I’m tired of you not writing and developing the songs God gives you. Are you not provoked to jealousy, love, and good works when you hear a BOMB song from X-Y-Z “Christian artist” and yours sits, possibly in some notebook, for no one to hear? I know much of the Psalms were birthed in deep prayer and God was the first one to hear them. But let’s just forget blessing the Kingdom, right?

Can you tell my tone is very sarcastic?

WE WANT TO HEAR YOUR SONGS. I’m writing to you in such a manner because I REALLY BELIEVE IN YOU. I want to provoke you unto love and a good work by writing the songs God puts on your heart and blessing others with them. Publish them on Instagram or Youtube or something. I don’t know.
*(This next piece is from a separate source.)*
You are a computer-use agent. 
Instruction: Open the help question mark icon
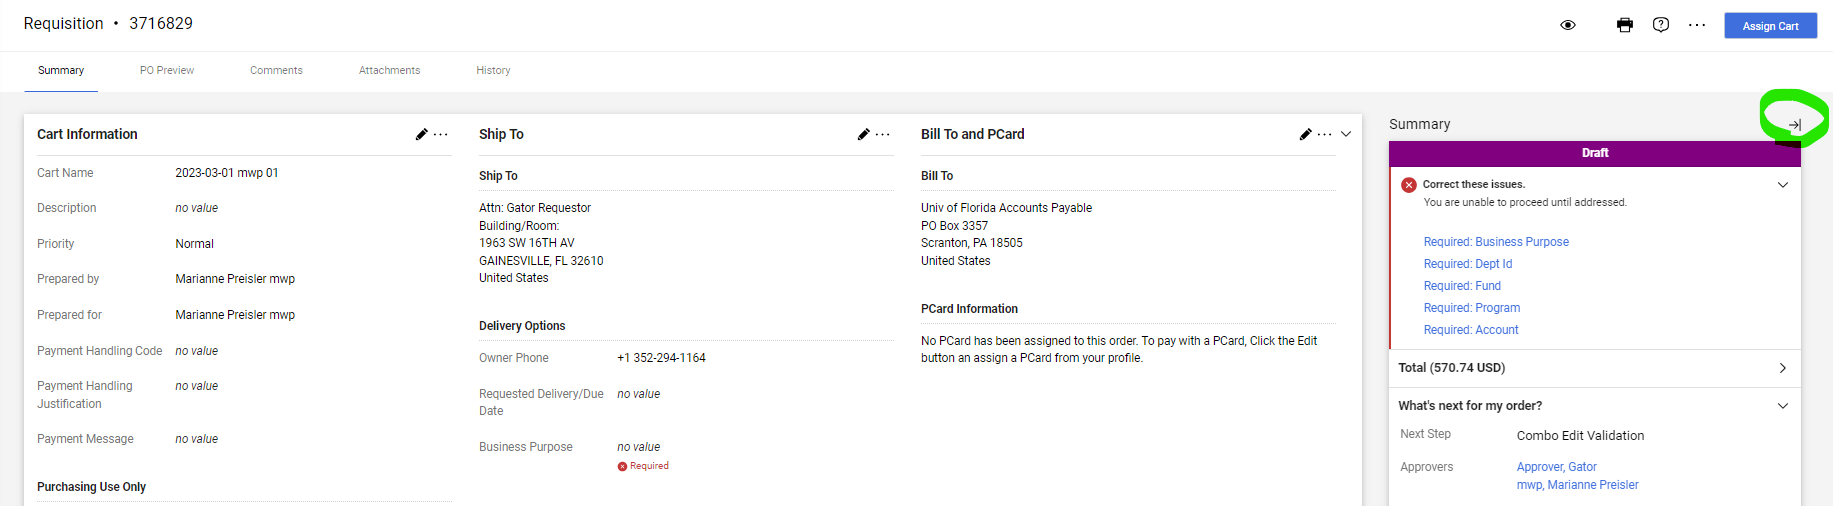(1661, 25)
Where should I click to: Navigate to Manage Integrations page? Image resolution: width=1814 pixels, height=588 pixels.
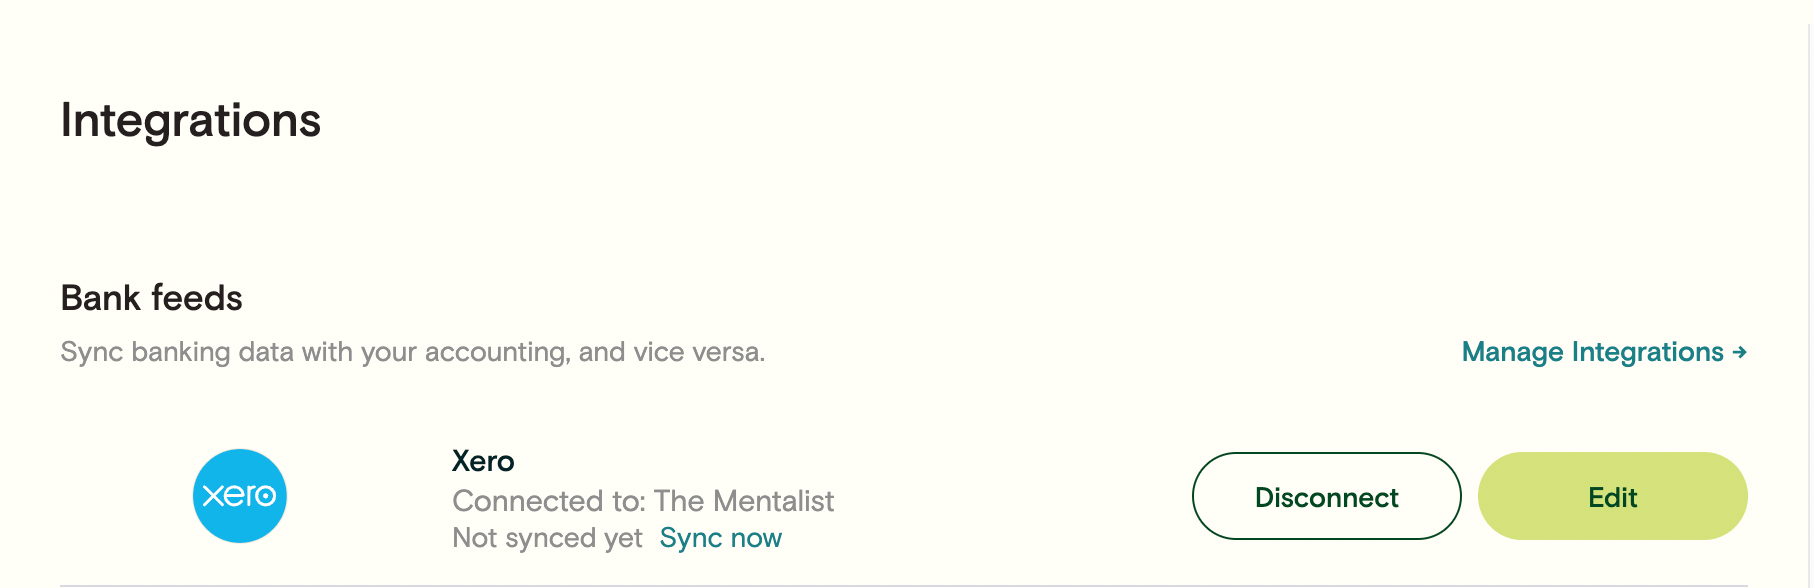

It’s gotta get out SOMEHOW. And no. You don’t need some crazy record deal in order for it to be published. Ask David what kind of record deal he had before he started sharing his songs. ALL OF ISRAEL WOULD SING HIS SONGS. We need songs that are BIBLICAL. Colossians 3:16 clearly shows us how we need songs and spiritual hymns that produce wisdom, a spirit of teaching, and admonition. But these songs aren’t separate from the word of Christ. I heard a worship leader, one a lot of people would not consider “close to Jesus”, recently state that too many people feel the pressure of having to spur up a congregation by the use of their own words and motivation. He said this, “Don’t try to get God to endorse your words. God will always endorse HIS WORDS. If you want something supernatural to happen, minister His Word in song.”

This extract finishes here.